My favorite dishes of the night were the farmed hamachi with smoked chicken jus (hello, smoked anything, yes) and the savory rice featuring rice farmed with precision farming methods that allow the farmer to apply pesticides with impeccable efficiency. Later, a course featuring feedlot beef was served rare and left mostly alone, which is really the only way to serve steak.

Funnily enough, while I felt like the “supermarket tomato” course was maybe not as good as the hamachi or the rice, I can remember the taste and the preparation more clearly than any of the other courses. I’m not one of those people who thinks storytelling is in everything, but, well, that course told a story.

Supermarket tomatoes are notoriously bland, the antithesis of everything a good tomato can be, which is sweet with a bit of acid, bursting with flavor. Peering at my plate, my expectations were very low, but I was also intrigued. Removing the skin from the tomato and crisping it was unexpected. It gave you a textural compensation for the tomato’s blandness. The tomato was topped with goat cheese and anchovy. I don’t know for sure that the anchovy was an intentional play on “fishy tomato,” but here I just want to believe in whimsy.

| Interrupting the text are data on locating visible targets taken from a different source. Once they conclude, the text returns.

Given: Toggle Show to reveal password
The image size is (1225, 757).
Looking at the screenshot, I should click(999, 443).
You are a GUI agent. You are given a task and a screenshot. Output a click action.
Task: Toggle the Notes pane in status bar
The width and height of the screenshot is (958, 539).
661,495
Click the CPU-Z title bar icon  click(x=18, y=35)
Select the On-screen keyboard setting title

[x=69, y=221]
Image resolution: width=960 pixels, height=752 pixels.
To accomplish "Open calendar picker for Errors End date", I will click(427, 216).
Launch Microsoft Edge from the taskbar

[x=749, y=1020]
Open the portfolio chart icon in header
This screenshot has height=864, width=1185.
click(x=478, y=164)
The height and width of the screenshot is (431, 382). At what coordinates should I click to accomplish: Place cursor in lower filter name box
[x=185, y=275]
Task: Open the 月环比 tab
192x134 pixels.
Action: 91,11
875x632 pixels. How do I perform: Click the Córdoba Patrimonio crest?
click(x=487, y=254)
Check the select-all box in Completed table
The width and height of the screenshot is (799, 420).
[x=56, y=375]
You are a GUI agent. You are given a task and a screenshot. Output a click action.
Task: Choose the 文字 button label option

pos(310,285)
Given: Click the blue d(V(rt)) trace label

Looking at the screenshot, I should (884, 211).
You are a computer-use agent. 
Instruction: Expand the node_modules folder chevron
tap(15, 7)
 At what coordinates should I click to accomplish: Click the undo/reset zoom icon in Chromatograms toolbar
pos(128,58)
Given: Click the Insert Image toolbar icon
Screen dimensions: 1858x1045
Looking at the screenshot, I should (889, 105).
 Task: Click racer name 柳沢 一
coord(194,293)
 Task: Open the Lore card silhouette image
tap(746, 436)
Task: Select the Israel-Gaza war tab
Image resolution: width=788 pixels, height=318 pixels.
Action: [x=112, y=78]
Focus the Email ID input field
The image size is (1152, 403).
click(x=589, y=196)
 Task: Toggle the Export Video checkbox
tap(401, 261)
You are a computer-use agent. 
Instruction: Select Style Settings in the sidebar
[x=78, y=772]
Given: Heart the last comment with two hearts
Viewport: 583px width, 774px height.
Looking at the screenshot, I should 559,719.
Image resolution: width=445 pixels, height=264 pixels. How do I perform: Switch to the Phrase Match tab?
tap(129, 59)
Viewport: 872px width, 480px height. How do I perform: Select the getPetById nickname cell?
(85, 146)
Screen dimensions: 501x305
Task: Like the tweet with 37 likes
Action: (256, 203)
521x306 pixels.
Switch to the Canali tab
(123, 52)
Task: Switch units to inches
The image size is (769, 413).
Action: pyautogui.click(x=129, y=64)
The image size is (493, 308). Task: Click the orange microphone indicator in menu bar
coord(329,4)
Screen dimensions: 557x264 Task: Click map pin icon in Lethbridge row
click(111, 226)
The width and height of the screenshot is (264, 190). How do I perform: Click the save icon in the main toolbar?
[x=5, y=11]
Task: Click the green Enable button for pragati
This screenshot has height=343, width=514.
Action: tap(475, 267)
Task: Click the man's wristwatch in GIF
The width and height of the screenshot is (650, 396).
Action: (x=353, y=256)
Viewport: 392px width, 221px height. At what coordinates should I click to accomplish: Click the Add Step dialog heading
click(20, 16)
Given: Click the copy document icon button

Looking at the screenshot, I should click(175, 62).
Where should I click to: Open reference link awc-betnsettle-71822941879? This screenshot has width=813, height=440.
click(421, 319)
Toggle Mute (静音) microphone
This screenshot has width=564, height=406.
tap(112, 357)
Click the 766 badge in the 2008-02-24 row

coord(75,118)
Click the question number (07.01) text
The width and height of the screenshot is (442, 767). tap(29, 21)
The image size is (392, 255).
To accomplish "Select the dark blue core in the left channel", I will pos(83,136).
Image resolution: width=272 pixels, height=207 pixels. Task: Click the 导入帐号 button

There’s a lot to learn from this tomato. It might be bland, but it’s also highly efficient: engineered to withstand the trip from field to fork, which means less wasted food, grown at a massive scale, which means better use of energy and other resources. Ultimately, this tomato gets at the point of the night — what do we learn when we challenge our assumptions about food? Can we move away from our own “sides” and comfort zones in search of real and meaningful dialogue?

I’m still grappling with those big environmental and food system questions, and hope to answer some of them this summer for SciMoms. This dinner was a delicious beginning to that contemplation.